Convert months to years, days, weeks, and hours with natural years-and-months breakdown, presets for common terms, and a comprehensive table.
This converter turns month counts into years by dividing by 12. It is useful for loan terms, subscriptions, child ages, and planning horizons that are usually written in months but read more naturally in years. A 6-month stretch, an 18-month contract, or a 60-month loan can all be restated in a form that is easier to compare against other annual values.
The page shows both the decimal year value and a years-and-months breakdown, plus related days, weeks, and hours using an average month length. That lets you keep the monthly assumption visible while still seeing the result in the annual format many reports and contracts prefer. It is especially helpful when a month count is close to a whole number of years but not exactly there.
Use it when a month-based duration needs to be restated in years without losing the leftover months. The extra breakdown makes the result easier to explain to someone reading the number for the first time.
Month-based terms show up constantly in finance, contracts, and child development, but years are easier to compare. This page keeps both views visible so the duration is easier to communicate and audit, and it makes the leftover months visible instead of hiding them inside a decimal. That is useful when the month count is close to a whole year and the remainder matters.
Years = Months ÷ 12. Days = Months × 30.4375 (avg). Weeks = Days ÷ 7. Hours = Days × 24.
Result: 18 months = 1.5 years = 1 year 6 months ≈ 548 days
Dividing 18 by 12 gives exactly 1.5 years, or 1 year and 6 months.
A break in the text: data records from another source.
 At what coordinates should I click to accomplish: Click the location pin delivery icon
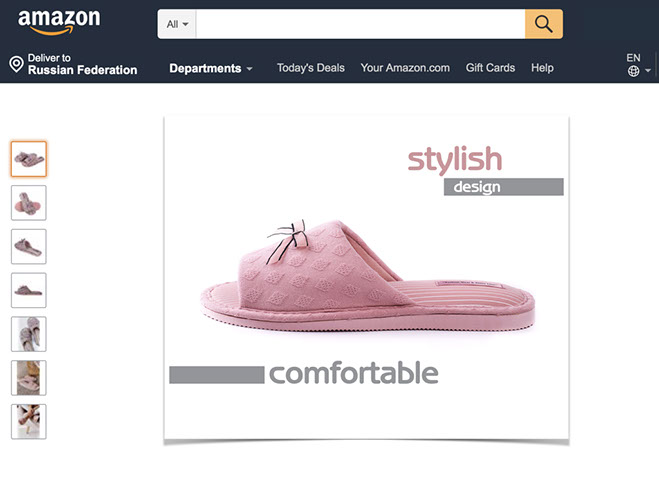(x=16, y=64)
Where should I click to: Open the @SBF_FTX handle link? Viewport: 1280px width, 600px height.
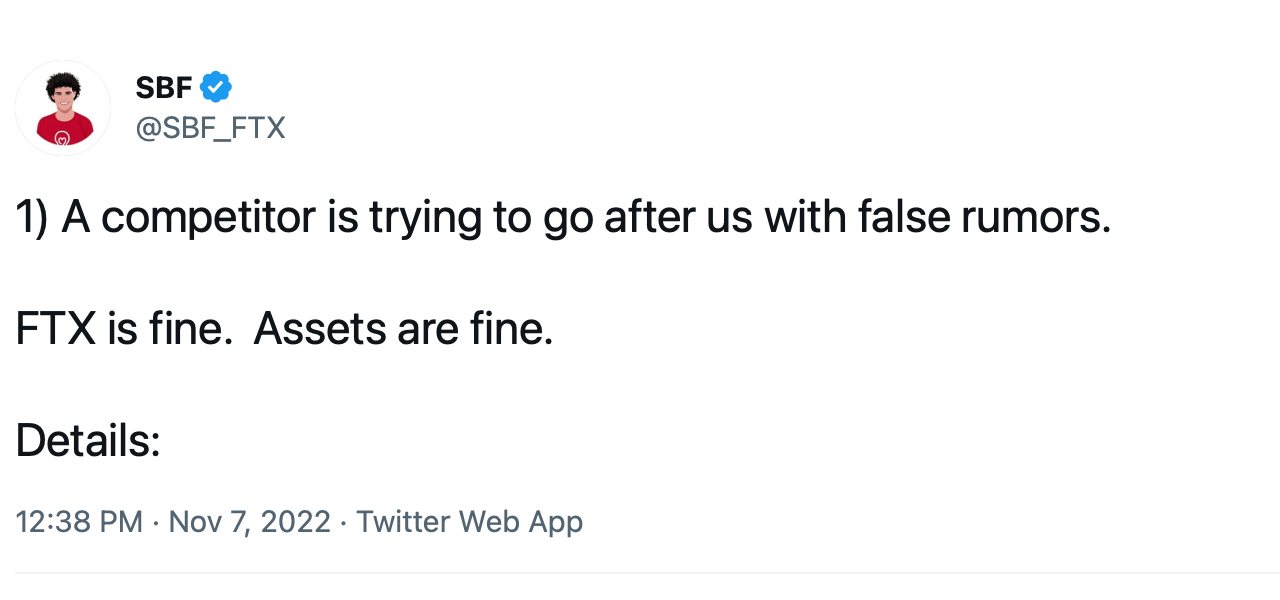click(210, 128)
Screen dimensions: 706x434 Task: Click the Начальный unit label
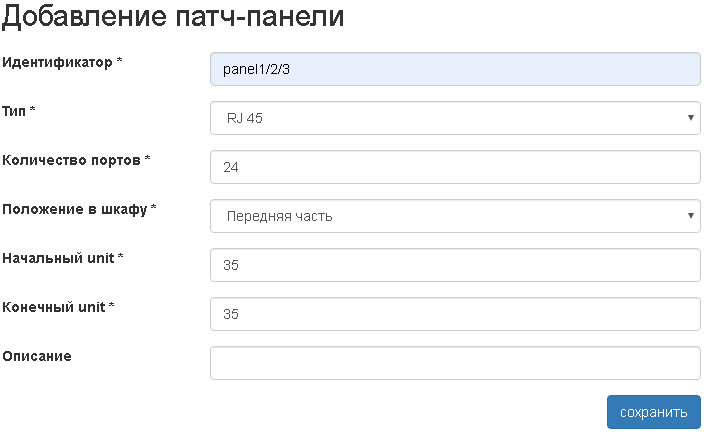coord(58,258)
Auto loans commonly come in 36, 48, 60, and 72-month terms. Mortgages use 180 (15-year) or 360 (30-year) months. CDs offer 6, 12, 18, 24, and 60-month terms. Converting to years helps compare products across different term structures.
Pediatricians track infant development in months up to age 2-3. "18 months" is more precise than "1.5 years" for developmental milestones. After age 3, years become the standard measure.
Monthly subscription costs compound over time. A $15/month service costs $180/year (12 months) or $900 over 5 years (60 months). Converting month counts to years helps visualize long-term costs.
18 months equals 1.5 years. In breakdown form, that is 1 year and 6 months, which is why it is such a common example term.
36 months equals exactly 3 years. That is a standard benchmark for loans, contracts, and subscription comparisons, so it is often used as a clean round term.
60 months equals exactly 5 years. It is a common auto loan term and an easy one to compare against annual pricing.
There are 12 months in a year. Each month has between 28 and 31 days, which is why this converter keeps the month count separate from day-based estimates.
Divide months by 12 to get years. If you want days as well, multiply the remaining month fraction by 30.4375 so the result follows the average-month convention.
Yes, 24 months equals exactly 2 years. Phone contracts and many warranties use 24-month terms, which makes this a very common comparison point.